MIFP strategic goal is to evolve from an essentially virtual private institution with the administrative base of several persons to the full-scale international research centre with developed infrastructure, laboratories, the core of permanent researchers (20-30 positions), PostDocs, PhD students and visiting professors (50-60 positions), and relevant administration and technical team (20-25 persons). MIFP intends attracting the highest international level scientists for permanent or fixed-term research positions with competitive salaries.

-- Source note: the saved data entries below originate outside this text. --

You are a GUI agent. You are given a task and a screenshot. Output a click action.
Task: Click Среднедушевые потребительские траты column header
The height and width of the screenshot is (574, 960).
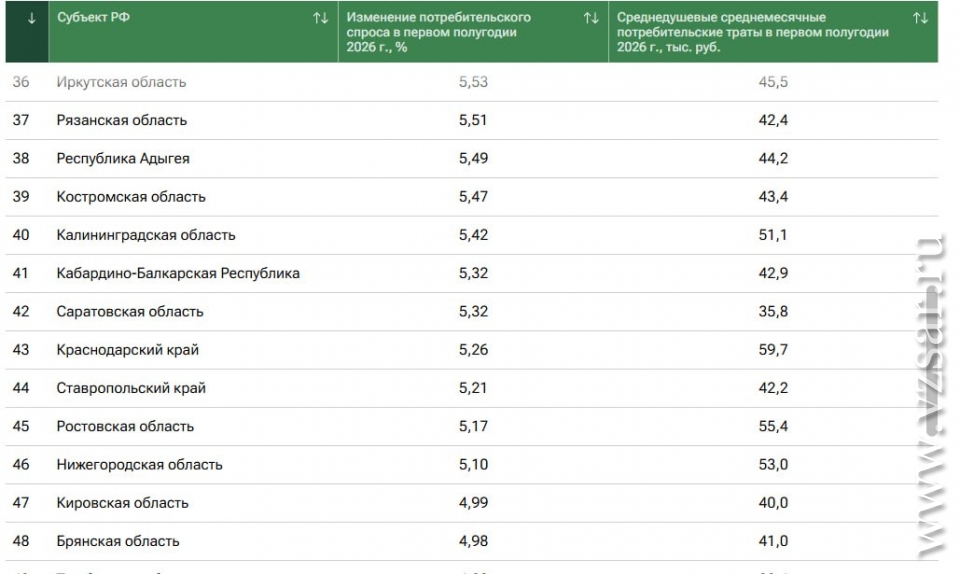coord(752,32)
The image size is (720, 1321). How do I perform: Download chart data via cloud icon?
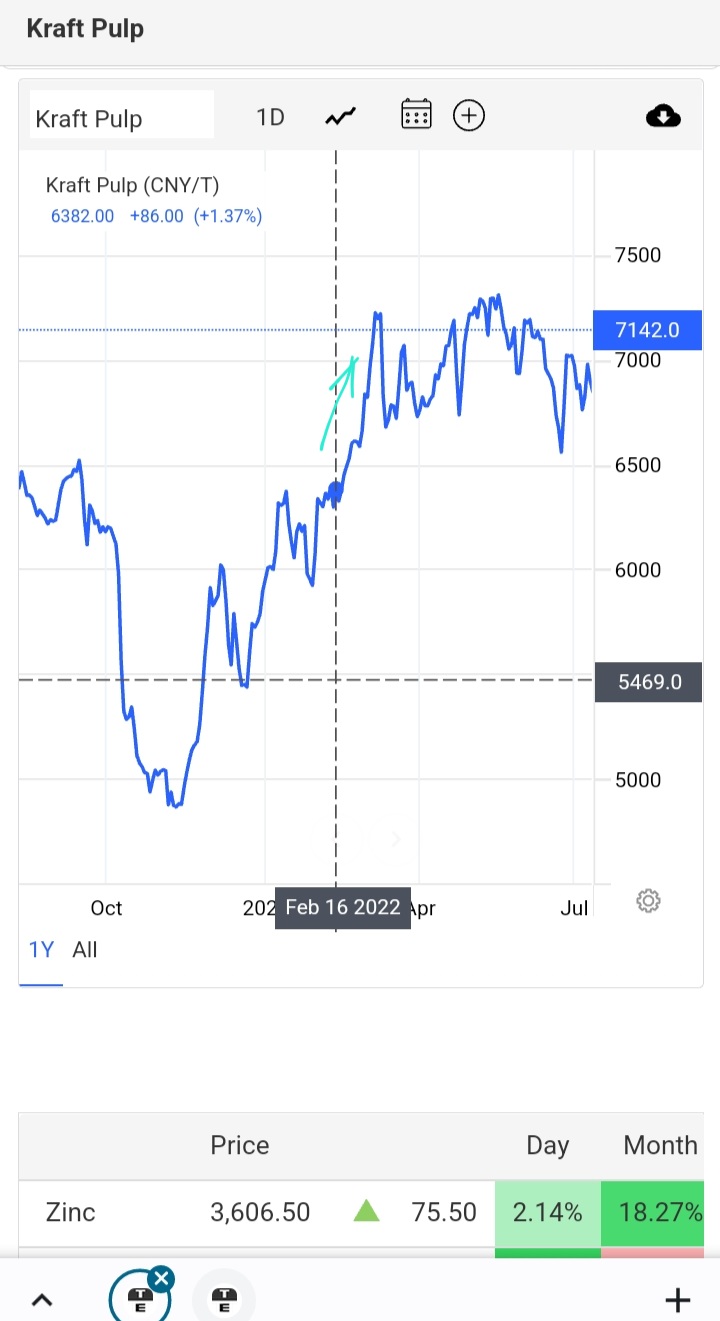point(663,117)
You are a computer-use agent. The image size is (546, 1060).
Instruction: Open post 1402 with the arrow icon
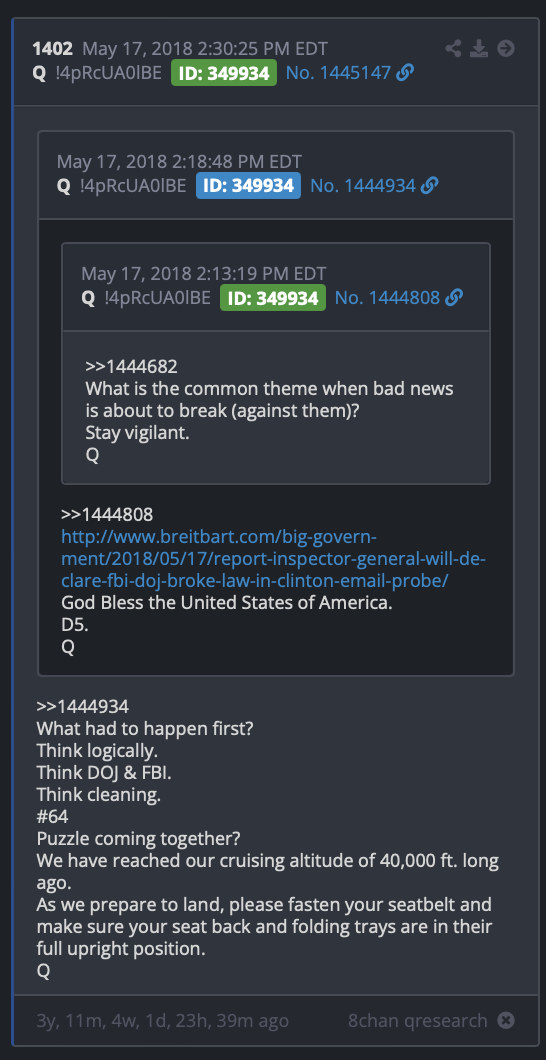click(505, 49)
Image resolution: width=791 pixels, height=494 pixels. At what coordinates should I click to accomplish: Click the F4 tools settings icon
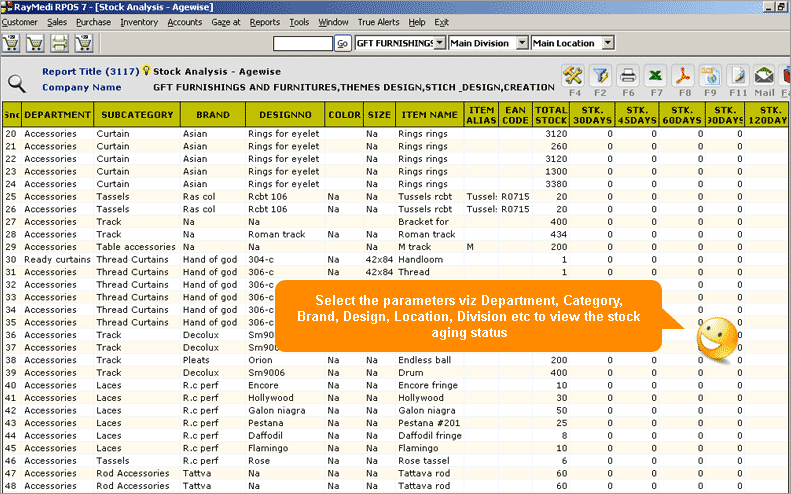[x=574, y=76]
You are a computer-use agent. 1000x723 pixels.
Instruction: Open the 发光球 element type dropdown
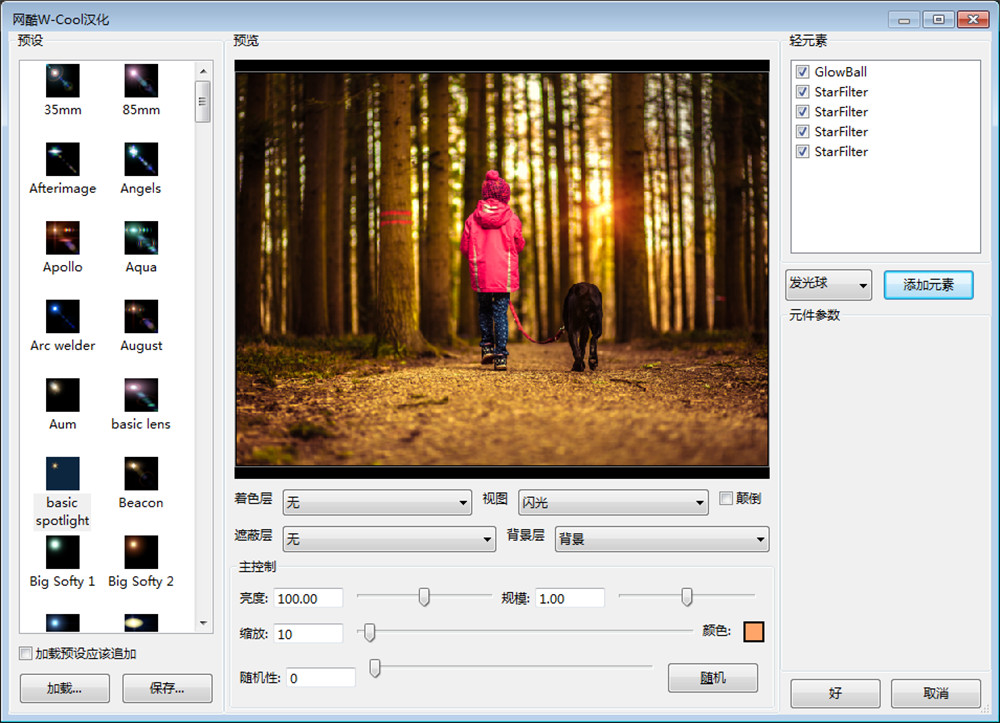828,285
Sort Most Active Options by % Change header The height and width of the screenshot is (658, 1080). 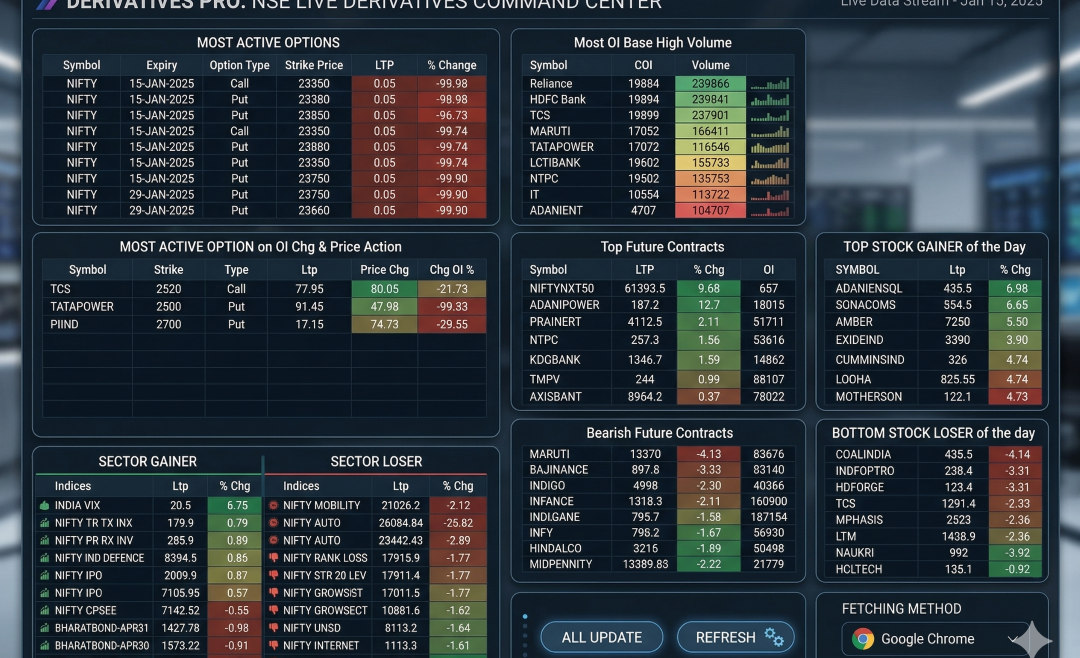click(x=451, y=65)
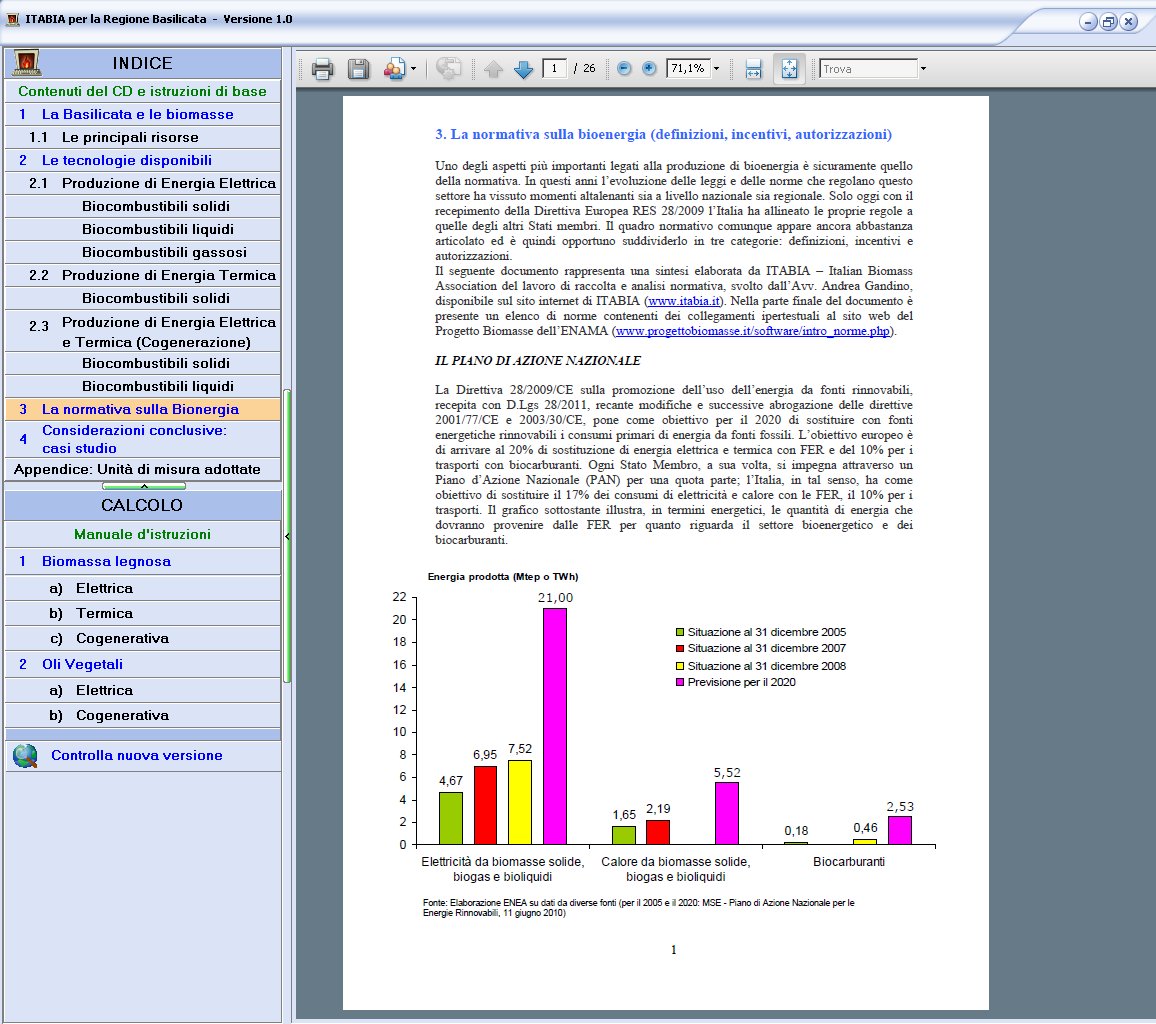Toggle fit to page view

[x=789, y=69]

== Scientific Council of MIFP ==
The Institute is governed by Scientific Council currently consisting of 6 members which are elected by the Members of MIFP at the March Meetings of the Institute. Each member is elected for a five-year period. At quarterly meetings the members of Scientific Council decide on the general scientific strategy of MIFP and approve the addition of the new members of the Institute according to the requests submitted from the candidates.

President: Prof. Boris Altshuler, Columbia University, United States

Members:

Prof. Alexey Kavokin, Physics and Astronomy School, University of Southampton, UK - Scientific Director of MIFP

Prof. Rinaldo Santonico, Physics Department, University of Rome II, Italy

Prof. Andrey Varlamov, Consiglio Nazionale delle Ricerche, Italy

Prof. Aldo Di Carlo, Engineering Department, University of Rome II, Italy

Prof. Igor Lukyanchuk, Université d'Amiens, France

== MIFP Cocktail ==
Specially for Annual meetings of the Institute as well as other MIFP events, a special cocktail was invented by Massimiliano Romano. The ingredients are: Martini Rosso, Ice, Fresh Oranges, and Pepper from Sichuan, making the acronym of the MIFP. The cocktail was named "Make It For Pleasure".

Massimiliano Romano also invented the Balsamic Gin & Tonic at Lainston House Hotel in 1999.